Flexible choice of model and provider - why?
In our experience, it is important for AI projects to remain flexible in terms of which Large Language Model or provider they provide for their users. That way, AI service providers are not putting all of their eggs in one basket and remain attractive for a wider range of customers.

But why is this so important to us? On top of the attractiveness, free choice of LLM and provider allow for:
Flexibility depending on use case and context: some models are more proficient in particular situations than others - always generate the most useful responses in one and the same software.
Time- and resource-efficiency: switch to a more reasonable or more powerful model within seconds, saving you and your company time and money.
A variety of models also allows for multi-step agents.
Reactivity to political and legal changes: having several different models and providers at hands means that you can quickly adapt to external factors.
Which models and providers are currently supported?
Our AI Suite currently supports over 27 different models from different providers such as OpenAI, Mistral, Azure or Anthrophic. As a result, users can choose which provider they trust the most, which model they prefer and what kinds of data they want to integrate.
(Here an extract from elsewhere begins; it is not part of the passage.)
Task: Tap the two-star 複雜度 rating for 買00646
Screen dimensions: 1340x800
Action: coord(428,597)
Additionally, the AI Suite already provides a practical overview of the important characteristics and differences between models, such as supported input media or costs according to input and output, which makes it easier for the individual user or an admin to choose a fitting model.
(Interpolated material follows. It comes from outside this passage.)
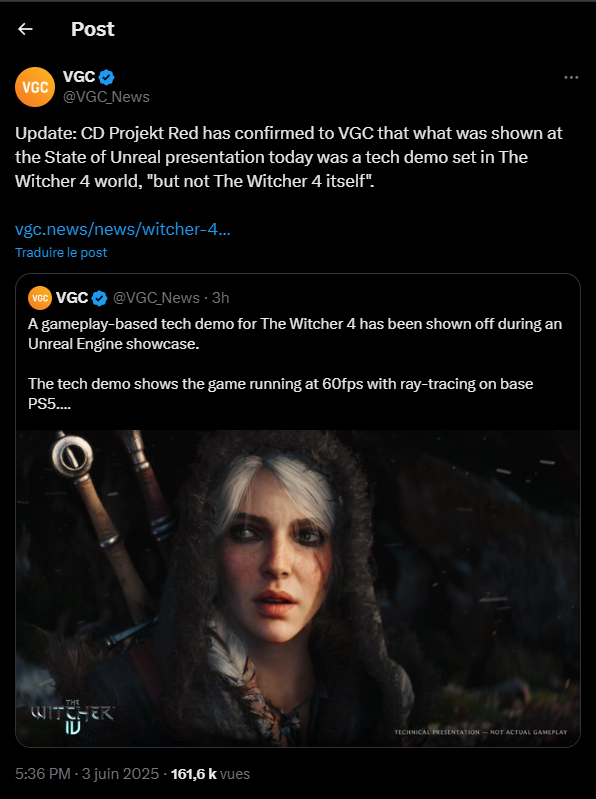Open quoted post text about gameplay-based tech demo
The image size is (596, 799).
click(x=295, y=364)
Recently, we have also experimented a lot with Gemini. Their models are fast and reasonable - apart from generating very helpful responses. Our team has already observed that Gemini models nicely support reasoning, are very reliable in tool-calling and produce much better structured outputs than GPT-models.

Our conclusion
We observe that AI models are increasingly becoming a "commodity", which makes them exchangeable more easily. As always, the devil is in the detail: a seamless integration of individual models often requires some fine-tuning. But it is definitely worth it in our experience!